### Goal:
In the material below, update the lines from the one containing "Open the info panel icon" through the one containing "Image resolution: width=1456", inclusive, by replacing "info panel" with "details panel" and leaving all else unchanged. Return only those lines.

-- Start Extracted records --

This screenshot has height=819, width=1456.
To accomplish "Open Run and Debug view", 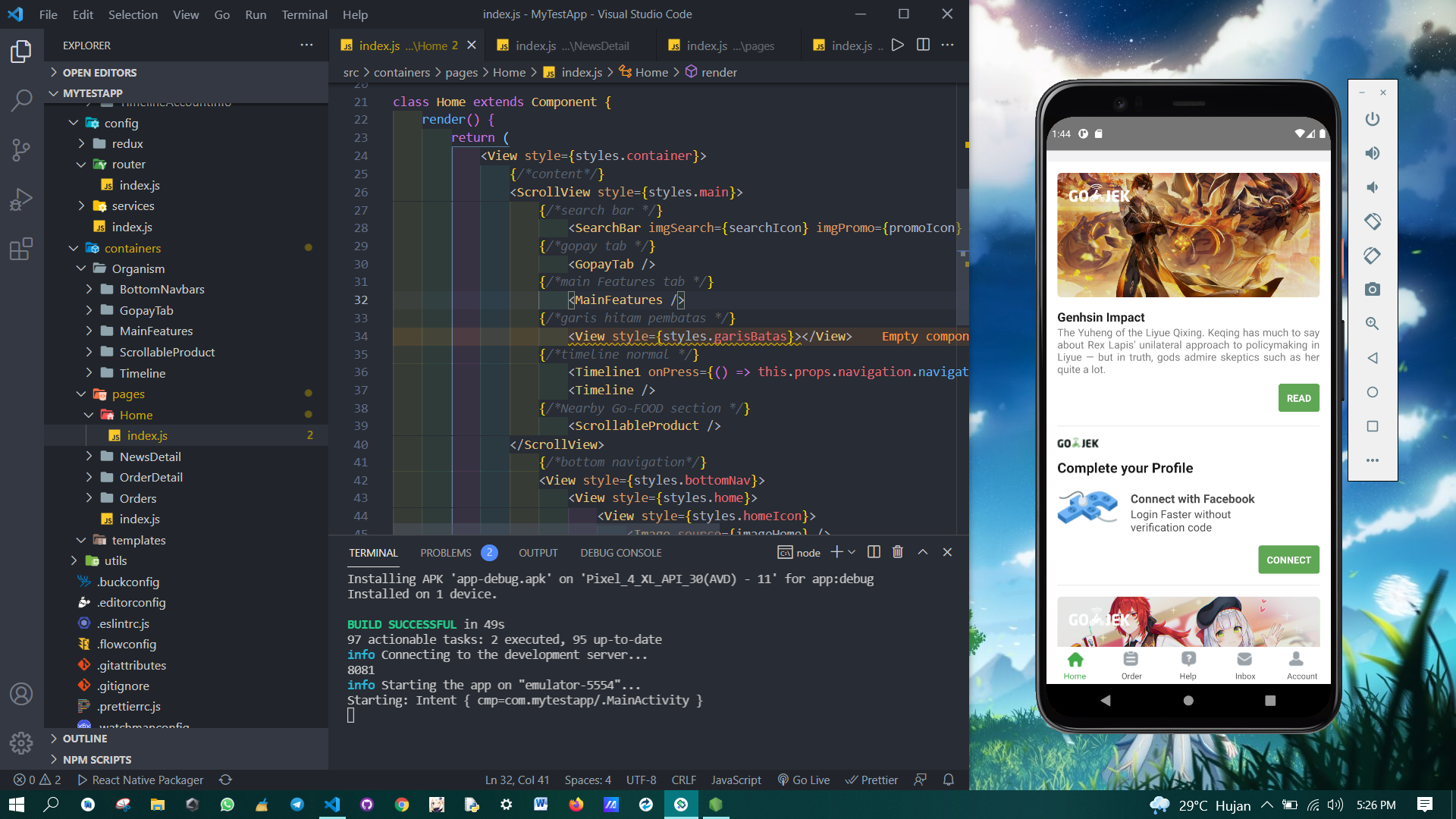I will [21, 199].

-- End Extracted records --
-- Start Extracted records --

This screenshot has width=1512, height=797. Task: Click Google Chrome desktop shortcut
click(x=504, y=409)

-- End Extracted records --
-- Start Extracted records --

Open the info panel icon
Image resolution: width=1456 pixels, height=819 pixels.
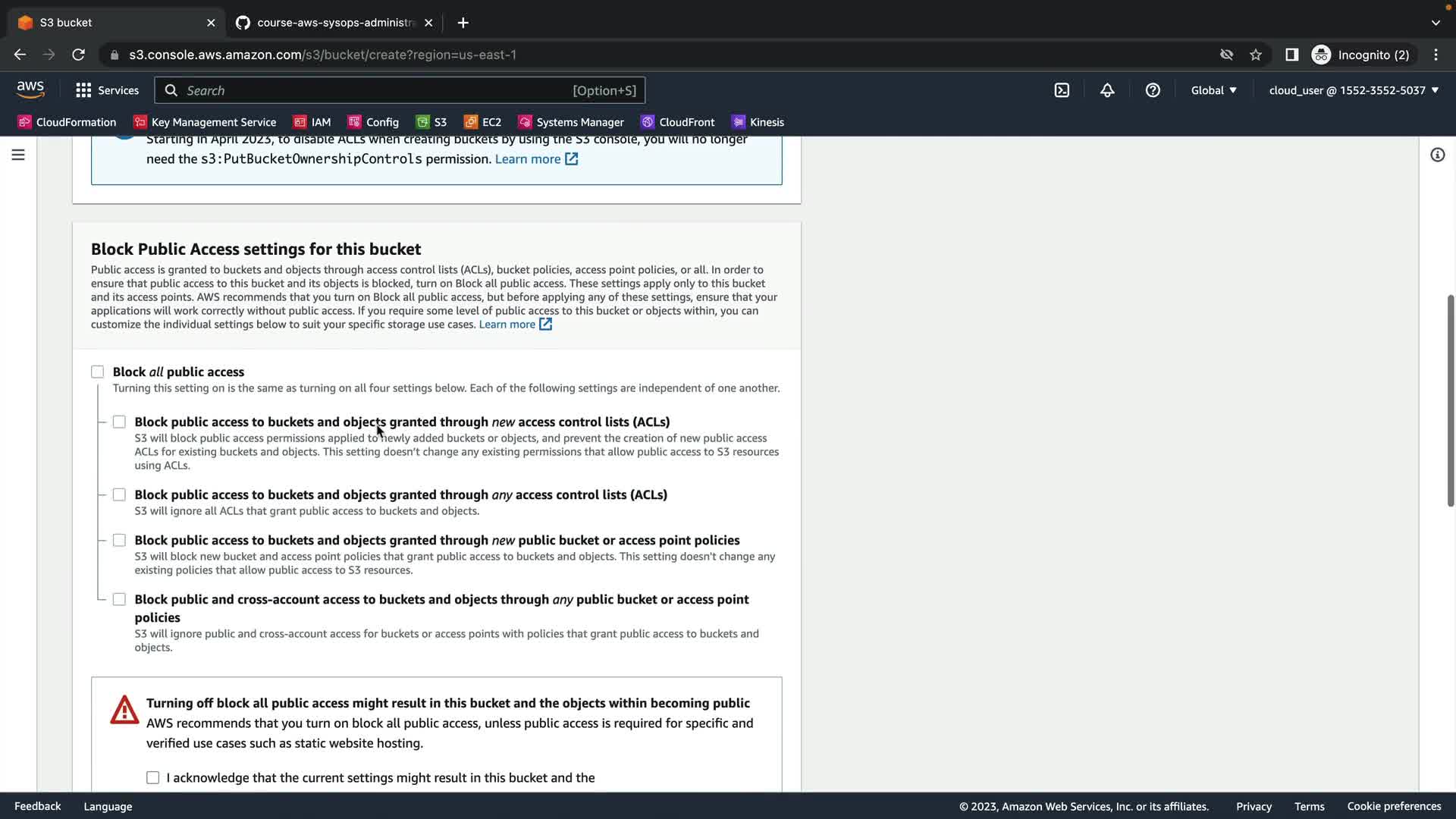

-- End Extracted records --

### Answer for the task:
Open the details panel icon
Image resolution: width=1456 pixels, height=819 pixels.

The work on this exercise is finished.